[Start of Attachment]

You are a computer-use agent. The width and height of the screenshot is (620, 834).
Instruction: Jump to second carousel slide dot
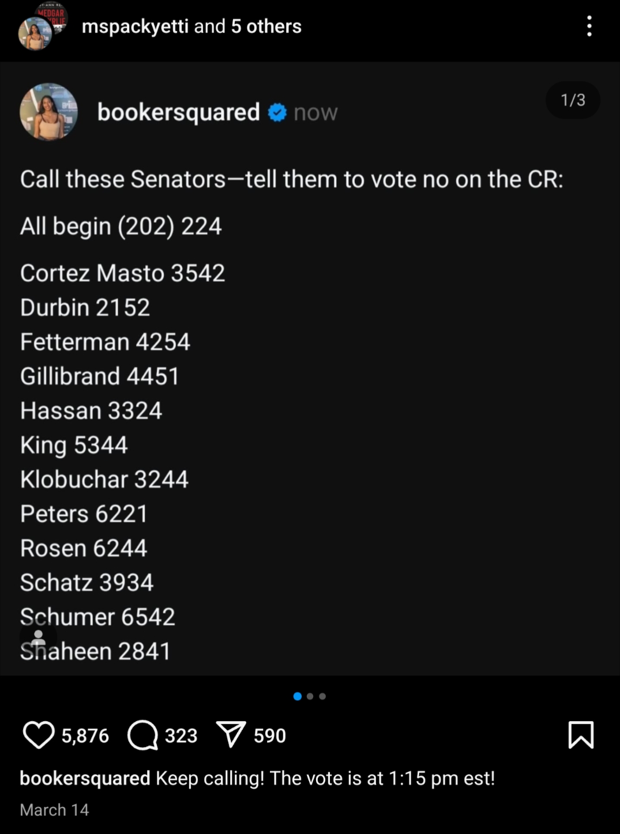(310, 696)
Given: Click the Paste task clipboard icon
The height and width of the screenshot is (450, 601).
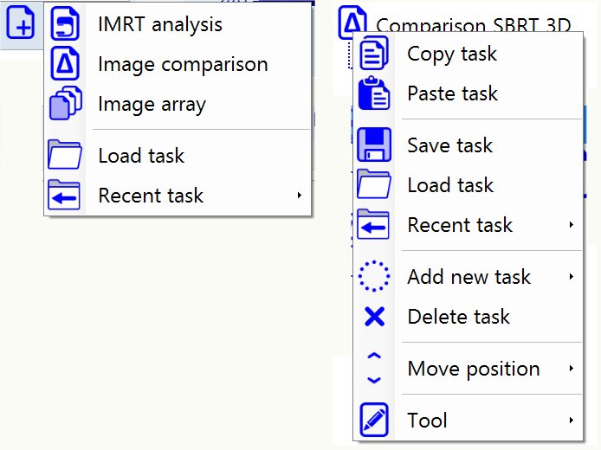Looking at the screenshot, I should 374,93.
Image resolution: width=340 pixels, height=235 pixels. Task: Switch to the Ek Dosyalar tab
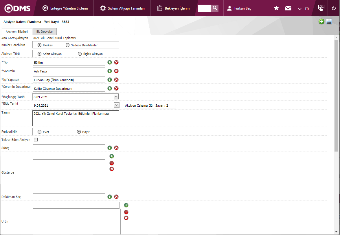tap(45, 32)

[End of Attachment]
[Start of Attachment]

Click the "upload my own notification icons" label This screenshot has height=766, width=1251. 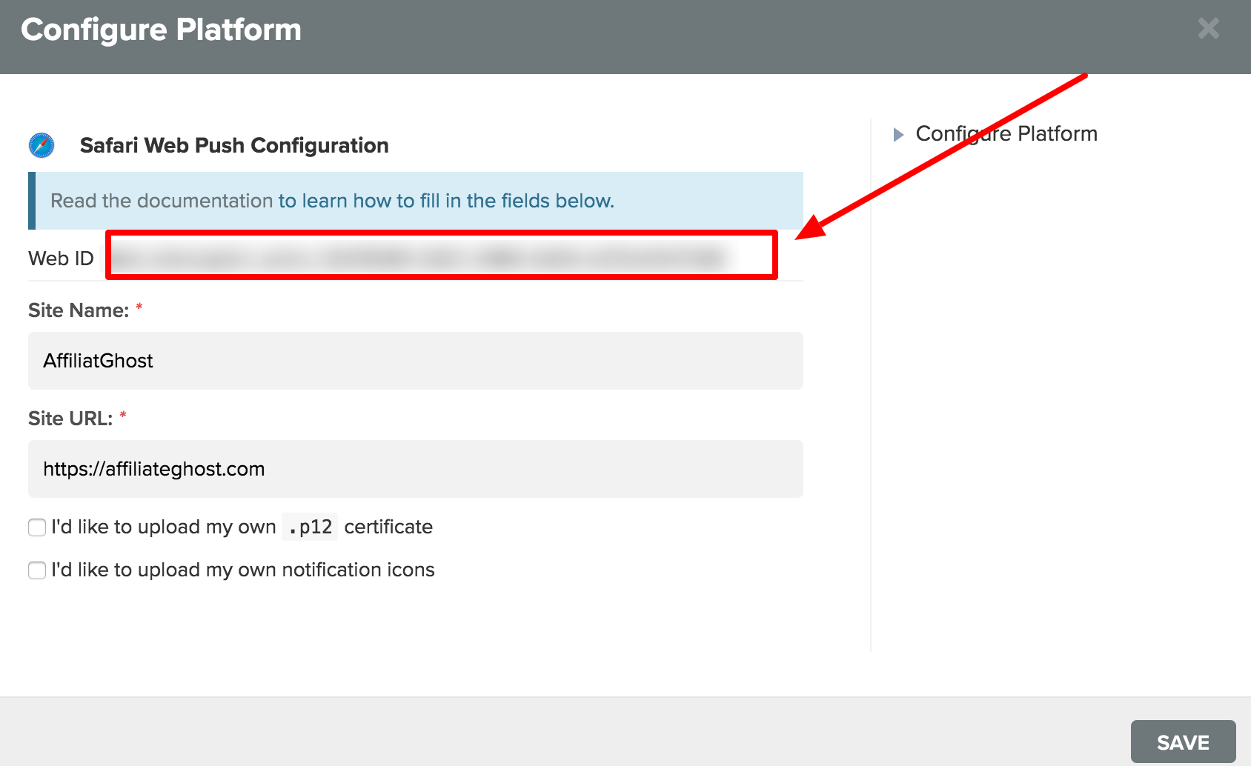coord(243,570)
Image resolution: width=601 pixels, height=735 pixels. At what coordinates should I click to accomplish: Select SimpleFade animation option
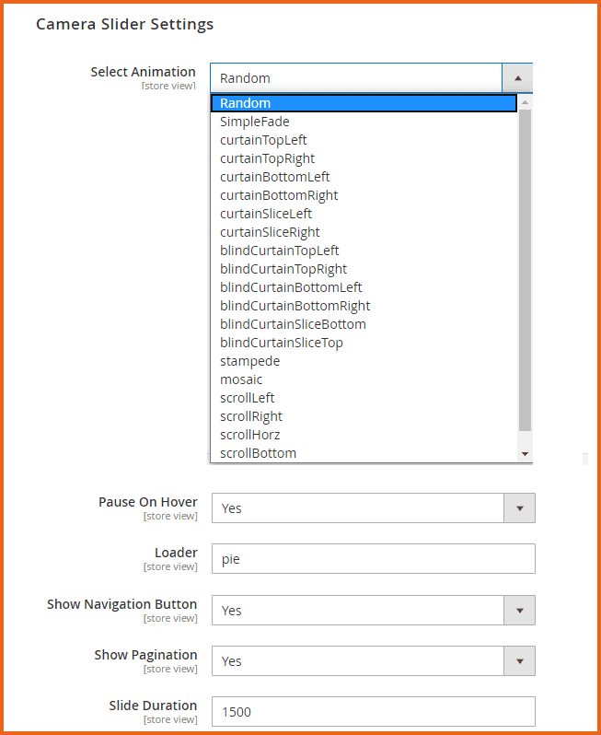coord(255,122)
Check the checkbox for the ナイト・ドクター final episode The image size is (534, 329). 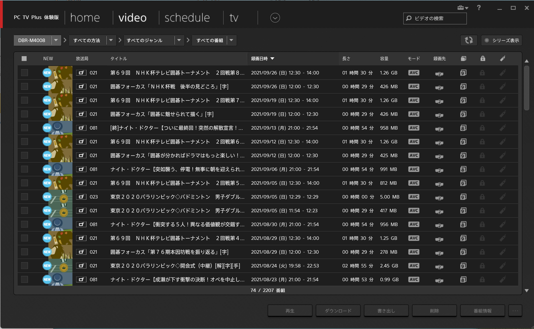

[End of Attachment]

__What is needed__
When copying from the data above, begin at the line containing "Image resolution: width=601" and end at the line containing "Check the checkbox"; return those lines exactly and leave all pictures behind.

__Result__
Image resolution: width=601 pixels, height=735 pixels. At what coordinates should I click to accomplish: Select SimpleFade animation option
coord(255,122)
Check the checkbox for the ナイト・ドクター final episode The image size is (534, 329). 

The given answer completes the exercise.